Directions for this task:
Return, unaltered, every line from the beginning of the material below up to and including the one with "Lutas (24, 1157)".
+++ Recorded data +++
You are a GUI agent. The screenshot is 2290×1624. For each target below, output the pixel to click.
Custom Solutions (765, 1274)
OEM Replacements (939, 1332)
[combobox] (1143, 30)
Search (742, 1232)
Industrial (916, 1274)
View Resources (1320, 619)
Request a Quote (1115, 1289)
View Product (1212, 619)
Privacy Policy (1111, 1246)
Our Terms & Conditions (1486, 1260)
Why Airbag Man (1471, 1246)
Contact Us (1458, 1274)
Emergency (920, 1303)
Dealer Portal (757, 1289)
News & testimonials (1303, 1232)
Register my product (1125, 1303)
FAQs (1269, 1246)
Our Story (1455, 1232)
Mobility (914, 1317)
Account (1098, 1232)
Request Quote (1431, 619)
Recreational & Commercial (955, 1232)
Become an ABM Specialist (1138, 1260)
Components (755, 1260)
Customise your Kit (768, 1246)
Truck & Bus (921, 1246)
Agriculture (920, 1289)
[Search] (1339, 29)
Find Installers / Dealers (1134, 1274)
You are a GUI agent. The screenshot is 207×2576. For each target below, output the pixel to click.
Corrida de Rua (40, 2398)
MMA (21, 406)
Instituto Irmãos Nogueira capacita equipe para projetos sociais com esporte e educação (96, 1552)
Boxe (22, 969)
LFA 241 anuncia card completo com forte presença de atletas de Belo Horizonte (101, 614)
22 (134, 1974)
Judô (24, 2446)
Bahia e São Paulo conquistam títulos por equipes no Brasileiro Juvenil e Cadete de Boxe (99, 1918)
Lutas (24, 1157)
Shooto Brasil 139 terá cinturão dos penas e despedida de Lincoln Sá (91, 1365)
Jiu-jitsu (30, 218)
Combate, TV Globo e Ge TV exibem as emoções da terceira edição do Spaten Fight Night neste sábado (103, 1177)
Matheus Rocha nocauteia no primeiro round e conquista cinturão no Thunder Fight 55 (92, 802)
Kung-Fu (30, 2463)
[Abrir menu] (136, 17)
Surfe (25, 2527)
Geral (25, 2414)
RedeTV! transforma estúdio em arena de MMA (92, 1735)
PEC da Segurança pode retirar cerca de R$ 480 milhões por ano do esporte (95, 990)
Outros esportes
+++
Answer below:
You are a GUI agent. The screenshot is 2290×1624. For each target below, output the pixel to click.
Custom Solutions (765, 1274)
OEM Replacements (939, 1332)
[combobox] (1143, 30)
Search (742, 1232)
Industrial (916, 1274)
View Resources (1320, 619)
Request a Quote (1115, 1289)
View Product (1212, 619)
Privacy Policy (1111, 1246)
Our Terms & Conditions (1486, 1260)
Why Airbag Man (1471, 1246)
Contact Us (1458, 1274)
Emergency (920, 1303)
Dealer Portal (757, 1289)
News & testimonials (1303, 1232)
Register my product (1125, 1303)
FAQs (1269, 1246)
Our Story (1455, 1232)
Mobility (914, 1317)
Account (1098, 1232)
Request Quote (1431, 619)
Recreational & Commercial (955, 1232)
Become an ABM Specialist (1138, 1260)
Components (755, 1260)
Customise your Kit (768, 1246)
Truck & Bus (921, 1246)
Agriculture (920, 1289)
[Search] (1339, 29)
Find Installers / Dealers (1134, 1274)
You are a GUI agent. The screenshot is 207×2576. For each target below, output the pixel to click.
Corrida de Rua (40, 2398)
MMA (21, 406)
Instituto Irmãos Nogueira capacita equipe para projetos sociais com esporte e educação (96, 1552)
Boxe (22, 969)
LFA 241 anuncia card completo com forte presença de atletas de Belo Horizonte (101, 614)
22 (134, 1974)
Judô (24, 2446)
Bahia e São Paulo conquistam títulos por equipes no Brasileiro Juvenil e Cadete de Boxe (99, 1918)
Lutas (24, 1157)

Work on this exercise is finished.